* RECORD EXCERPTS:
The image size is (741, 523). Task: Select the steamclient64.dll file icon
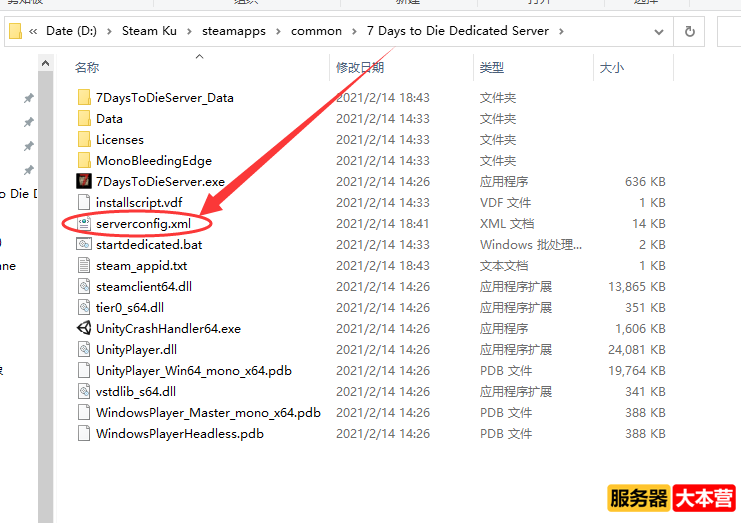tap(84, 286)
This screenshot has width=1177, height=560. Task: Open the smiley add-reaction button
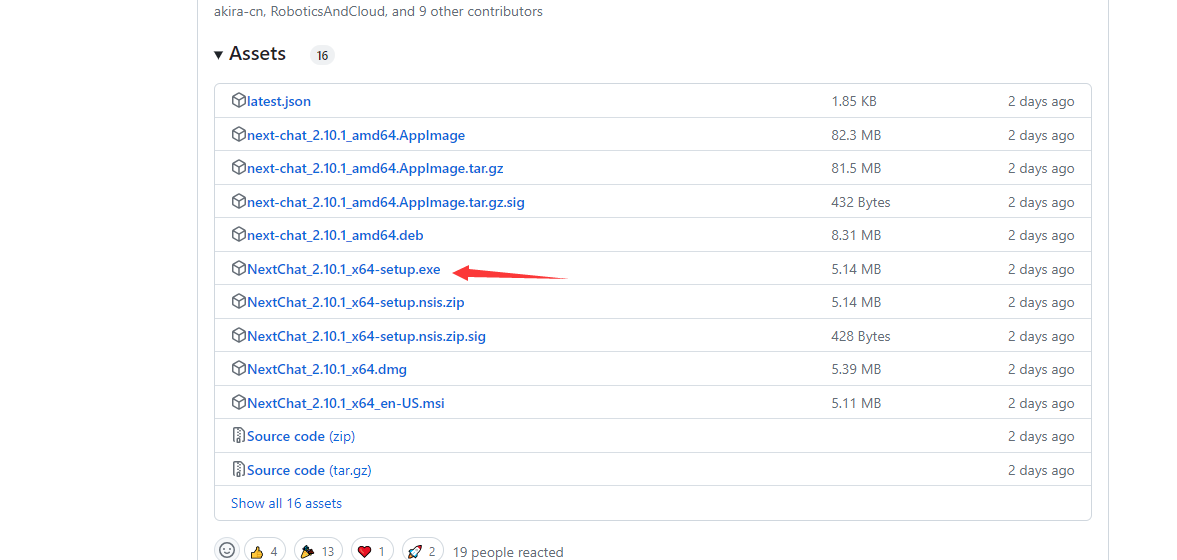(x=227, y=550)
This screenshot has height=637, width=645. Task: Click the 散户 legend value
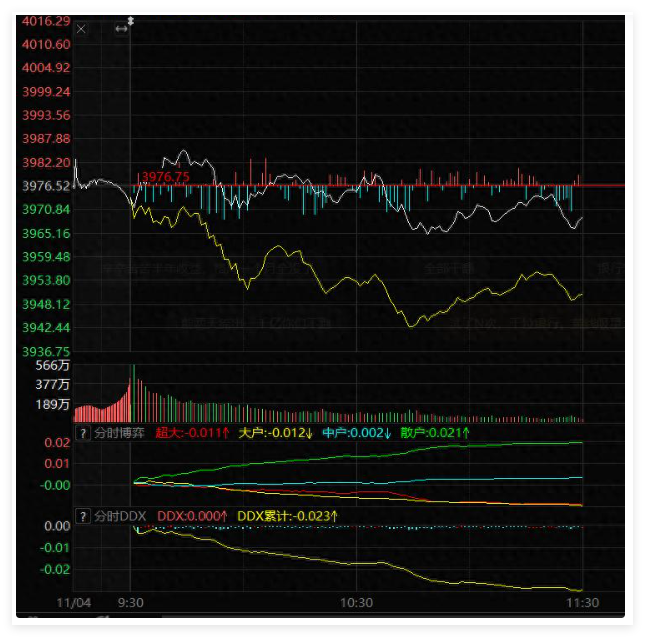coord(435,433)
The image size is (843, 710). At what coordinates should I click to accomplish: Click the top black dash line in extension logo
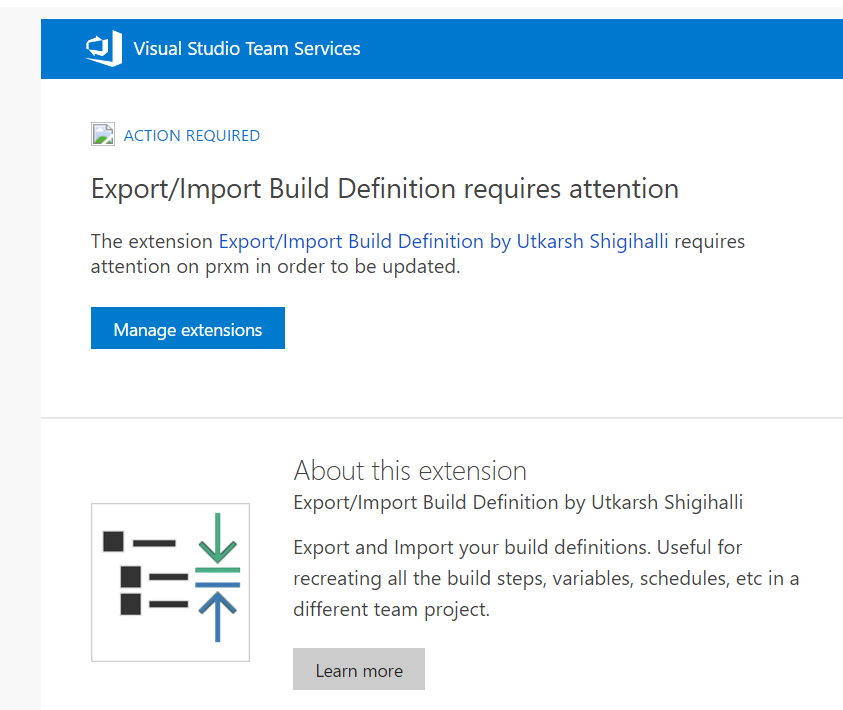pos(154,543)
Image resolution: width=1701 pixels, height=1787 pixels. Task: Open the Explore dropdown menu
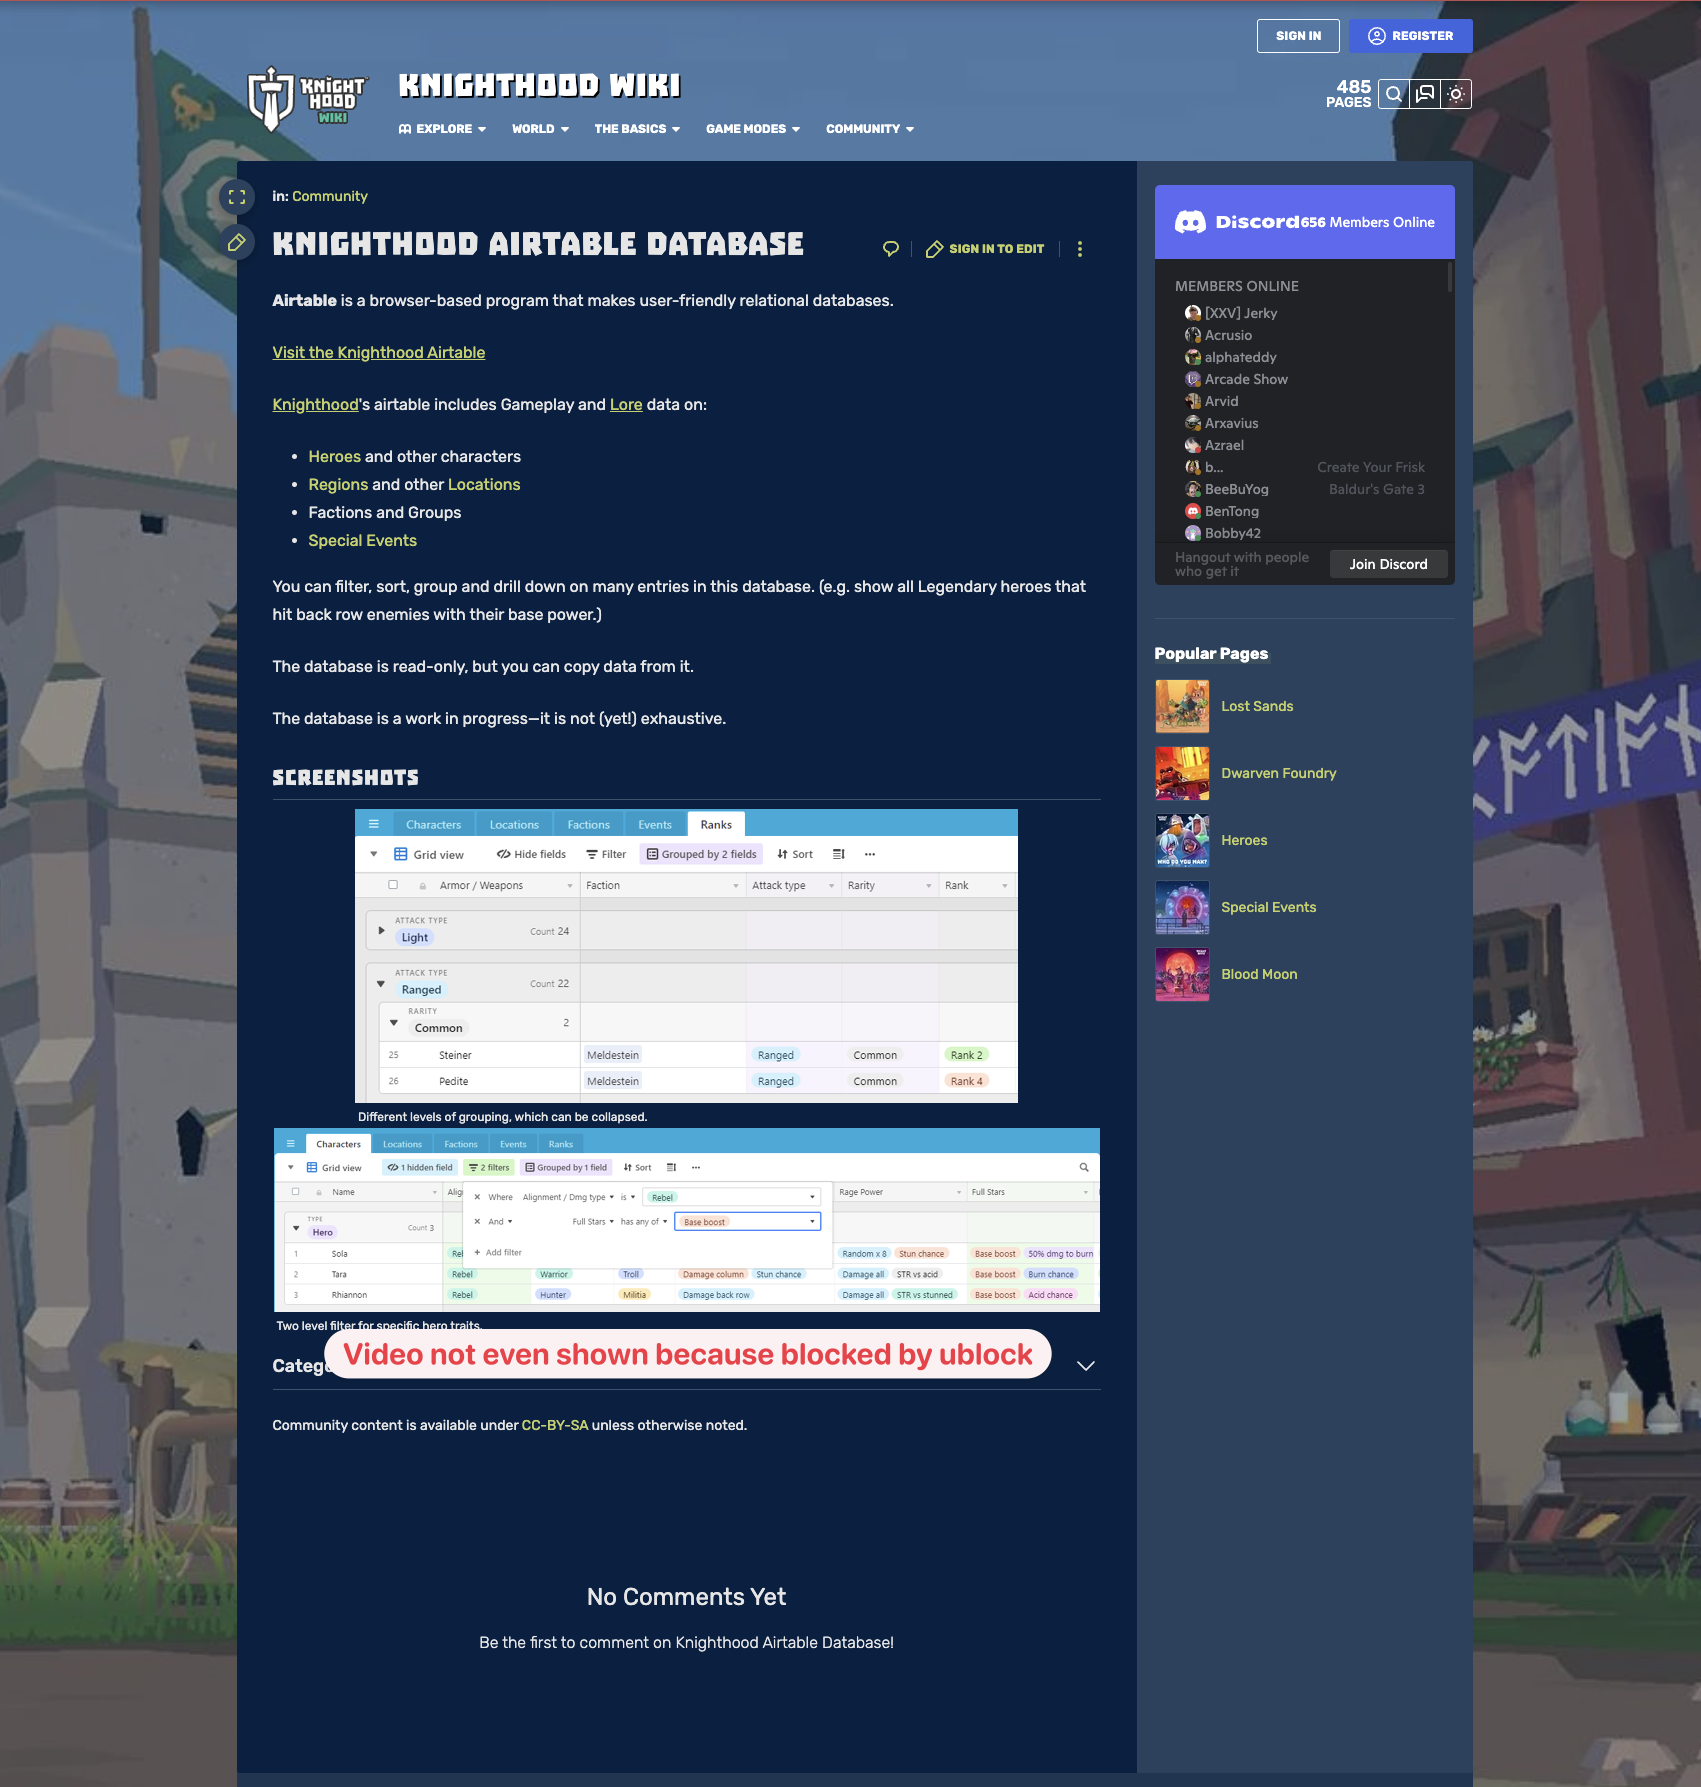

* WHAT IS REQUIRED: Line by line and exactly, write out the material above. Skip the pictures.

* TASK RESPONSE:
The image size is (741, 523). Task: Select the steamclient64.dll file icon
tap(84, 286)
This screenshot has width=1177, height=560. Task: Open the smiley add-reaction button
(x=227, y=550)
This screenshot has height=637, width=645. Task: Click the 散户 legend value
coord(435,433)
The image size is (843, 710). At what coordinates should I click to accomplish: Click the top black dash line in extension logo
pos(154,543)
Image resolution: width=1701 pixels, height=1787 pixels. Task: Open the Explore dropdown menu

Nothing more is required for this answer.